Which lines below hold the word "info"? Report each one.

START Data shown

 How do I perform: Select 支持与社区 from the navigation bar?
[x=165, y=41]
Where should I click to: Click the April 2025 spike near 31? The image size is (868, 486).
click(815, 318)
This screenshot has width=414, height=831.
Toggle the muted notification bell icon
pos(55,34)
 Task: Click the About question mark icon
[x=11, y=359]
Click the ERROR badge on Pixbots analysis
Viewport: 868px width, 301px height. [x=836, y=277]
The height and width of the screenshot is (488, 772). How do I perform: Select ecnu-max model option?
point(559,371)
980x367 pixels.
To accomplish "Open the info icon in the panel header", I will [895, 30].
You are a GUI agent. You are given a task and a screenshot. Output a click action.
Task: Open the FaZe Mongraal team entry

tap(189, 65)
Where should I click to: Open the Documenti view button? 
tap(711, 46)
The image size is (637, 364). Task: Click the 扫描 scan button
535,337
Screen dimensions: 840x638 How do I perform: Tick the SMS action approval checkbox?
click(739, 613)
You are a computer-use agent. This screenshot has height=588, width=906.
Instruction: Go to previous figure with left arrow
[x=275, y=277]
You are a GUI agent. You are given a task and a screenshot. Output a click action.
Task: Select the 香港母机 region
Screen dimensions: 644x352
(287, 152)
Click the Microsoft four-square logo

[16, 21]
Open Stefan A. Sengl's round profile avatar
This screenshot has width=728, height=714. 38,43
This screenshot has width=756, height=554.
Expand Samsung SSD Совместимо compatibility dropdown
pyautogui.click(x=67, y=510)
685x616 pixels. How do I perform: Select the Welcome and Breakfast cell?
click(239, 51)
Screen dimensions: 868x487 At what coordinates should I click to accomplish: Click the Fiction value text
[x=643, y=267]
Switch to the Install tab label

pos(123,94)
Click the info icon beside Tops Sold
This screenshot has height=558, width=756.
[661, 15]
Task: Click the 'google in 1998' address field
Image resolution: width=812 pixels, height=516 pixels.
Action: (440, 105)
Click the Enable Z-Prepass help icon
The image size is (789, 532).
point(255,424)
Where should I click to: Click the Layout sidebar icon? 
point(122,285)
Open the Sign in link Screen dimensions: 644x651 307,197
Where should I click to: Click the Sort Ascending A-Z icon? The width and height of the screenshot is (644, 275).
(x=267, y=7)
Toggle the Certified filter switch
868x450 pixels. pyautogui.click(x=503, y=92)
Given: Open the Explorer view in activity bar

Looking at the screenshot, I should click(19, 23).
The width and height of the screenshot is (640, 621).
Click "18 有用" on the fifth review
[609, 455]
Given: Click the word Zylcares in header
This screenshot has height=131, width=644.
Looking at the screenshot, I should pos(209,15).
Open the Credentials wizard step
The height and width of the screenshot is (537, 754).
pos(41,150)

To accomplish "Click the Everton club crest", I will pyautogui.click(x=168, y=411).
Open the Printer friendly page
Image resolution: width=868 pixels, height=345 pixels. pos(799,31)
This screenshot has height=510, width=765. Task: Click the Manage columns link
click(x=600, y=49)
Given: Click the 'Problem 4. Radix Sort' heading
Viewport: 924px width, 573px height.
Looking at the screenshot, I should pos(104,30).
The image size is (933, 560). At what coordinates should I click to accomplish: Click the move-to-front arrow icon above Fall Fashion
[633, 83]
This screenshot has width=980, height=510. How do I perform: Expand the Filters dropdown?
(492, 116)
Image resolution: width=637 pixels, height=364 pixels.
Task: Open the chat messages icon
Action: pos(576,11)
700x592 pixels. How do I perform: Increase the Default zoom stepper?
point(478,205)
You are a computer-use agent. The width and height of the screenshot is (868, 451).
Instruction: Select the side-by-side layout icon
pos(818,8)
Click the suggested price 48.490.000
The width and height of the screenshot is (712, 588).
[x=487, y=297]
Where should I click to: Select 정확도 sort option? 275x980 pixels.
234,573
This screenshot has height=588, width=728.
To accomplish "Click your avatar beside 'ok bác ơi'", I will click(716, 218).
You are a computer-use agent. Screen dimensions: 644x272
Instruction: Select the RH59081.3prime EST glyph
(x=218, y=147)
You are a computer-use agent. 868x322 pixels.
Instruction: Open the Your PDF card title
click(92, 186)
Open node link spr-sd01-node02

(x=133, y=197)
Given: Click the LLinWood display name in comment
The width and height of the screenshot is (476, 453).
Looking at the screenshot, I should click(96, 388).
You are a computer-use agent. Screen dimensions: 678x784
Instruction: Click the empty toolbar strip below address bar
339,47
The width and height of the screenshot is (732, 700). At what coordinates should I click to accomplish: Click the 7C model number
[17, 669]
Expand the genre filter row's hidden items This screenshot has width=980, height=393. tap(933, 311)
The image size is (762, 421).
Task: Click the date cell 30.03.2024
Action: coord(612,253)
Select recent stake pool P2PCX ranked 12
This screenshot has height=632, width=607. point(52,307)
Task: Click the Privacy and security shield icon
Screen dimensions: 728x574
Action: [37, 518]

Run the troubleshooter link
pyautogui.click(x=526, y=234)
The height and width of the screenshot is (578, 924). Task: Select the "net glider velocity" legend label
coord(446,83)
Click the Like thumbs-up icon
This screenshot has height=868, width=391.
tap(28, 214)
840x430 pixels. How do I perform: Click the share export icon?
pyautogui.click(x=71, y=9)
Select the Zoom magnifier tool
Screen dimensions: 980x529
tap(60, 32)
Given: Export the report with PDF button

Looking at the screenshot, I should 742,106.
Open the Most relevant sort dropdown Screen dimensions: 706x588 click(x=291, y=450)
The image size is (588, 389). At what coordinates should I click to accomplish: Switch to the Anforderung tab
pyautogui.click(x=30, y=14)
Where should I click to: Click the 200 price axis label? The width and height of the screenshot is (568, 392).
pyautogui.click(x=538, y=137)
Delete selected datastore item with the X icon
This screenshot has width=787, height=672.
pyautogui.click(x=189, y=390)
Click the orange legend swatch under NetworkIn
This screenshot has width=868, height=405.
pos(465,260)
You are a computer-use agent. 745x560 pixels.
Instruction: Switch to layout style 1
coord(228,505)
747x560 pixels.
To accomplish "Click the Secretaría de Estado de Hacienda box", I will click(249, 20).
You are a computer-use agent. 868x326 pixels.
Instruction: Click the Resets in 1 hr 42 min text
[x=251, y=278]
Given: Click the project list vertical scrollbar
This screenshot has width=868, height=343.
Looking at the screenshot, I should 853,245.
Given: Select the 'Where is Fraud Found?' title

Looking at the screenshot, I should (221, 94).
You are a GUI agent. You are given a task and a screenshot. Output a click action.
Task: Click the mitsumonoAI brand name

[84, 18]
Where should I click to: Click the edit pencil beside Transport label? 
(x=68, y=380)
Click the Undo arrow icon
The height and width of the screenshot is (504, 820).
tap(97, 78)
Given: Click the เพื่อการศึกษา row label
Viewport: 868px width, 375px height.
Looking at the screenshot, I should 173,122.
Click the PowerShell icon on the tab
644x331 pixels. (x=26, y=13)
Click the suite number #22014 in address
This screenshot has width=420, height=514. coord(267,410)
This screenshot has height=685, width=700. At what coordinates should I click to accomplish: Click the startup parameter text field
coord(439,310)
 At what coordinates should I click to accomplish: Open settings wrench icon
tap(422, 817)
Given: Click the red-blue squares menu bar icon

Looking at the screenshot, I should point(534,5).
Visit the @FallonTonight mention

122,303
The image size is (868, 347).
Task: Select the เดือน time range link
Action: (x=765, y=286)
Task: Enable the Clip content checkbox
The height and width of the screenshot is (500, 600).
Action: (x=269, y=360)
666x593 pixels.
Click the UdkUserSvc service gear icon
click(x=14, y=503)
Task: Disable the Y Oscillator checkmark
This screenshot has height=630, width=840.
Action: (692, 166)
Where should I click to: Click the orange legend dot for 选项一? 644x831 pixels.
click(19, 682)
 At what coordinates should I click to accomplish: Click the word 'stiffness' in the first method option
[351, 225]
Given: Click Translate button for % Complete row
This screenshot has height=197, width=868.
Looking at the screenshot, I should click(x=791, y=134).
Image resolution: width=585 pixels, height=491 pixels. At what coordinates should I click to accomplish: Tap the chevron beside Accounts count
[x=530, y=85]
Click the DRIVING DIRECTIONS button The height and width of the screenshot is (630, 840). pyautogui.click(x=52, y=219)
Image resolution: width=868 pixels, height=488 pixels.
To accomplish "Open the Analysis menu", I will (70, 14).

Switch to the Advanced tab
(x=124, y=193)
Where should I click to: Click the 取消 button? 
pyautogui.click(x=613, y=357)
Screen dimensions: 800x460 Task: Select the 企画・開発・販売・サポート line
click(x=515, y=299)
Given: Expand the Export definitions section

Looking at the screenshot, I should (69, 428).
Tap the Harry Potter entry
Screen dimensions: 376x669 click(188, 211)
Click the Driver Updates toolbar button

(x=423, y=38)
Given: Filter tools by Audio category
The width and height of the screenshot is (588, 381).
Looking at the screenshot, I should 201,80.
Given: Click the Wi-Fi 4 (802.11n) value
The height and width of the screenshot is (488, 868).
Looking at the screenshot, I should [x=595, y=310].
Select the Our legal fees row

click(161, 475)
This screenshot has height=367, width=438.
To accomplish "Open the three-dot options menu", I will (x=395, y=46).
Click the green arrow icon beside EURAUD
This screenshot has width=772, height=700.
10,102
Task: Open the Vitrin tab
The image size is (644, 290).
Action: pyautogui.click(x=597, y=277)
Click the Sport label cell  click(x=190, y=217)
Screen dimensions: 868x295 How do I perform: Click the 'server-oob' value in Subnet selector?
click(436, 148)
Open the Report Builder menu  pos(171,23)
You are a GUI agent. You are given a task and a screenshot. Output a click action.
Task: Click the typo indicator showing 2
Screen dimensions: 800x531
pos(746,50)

END Data shown

**Exercise response:**
To accomplish "Open the info icon in the panel header", I will [895, 30].
Click the info icon beside Tops Sold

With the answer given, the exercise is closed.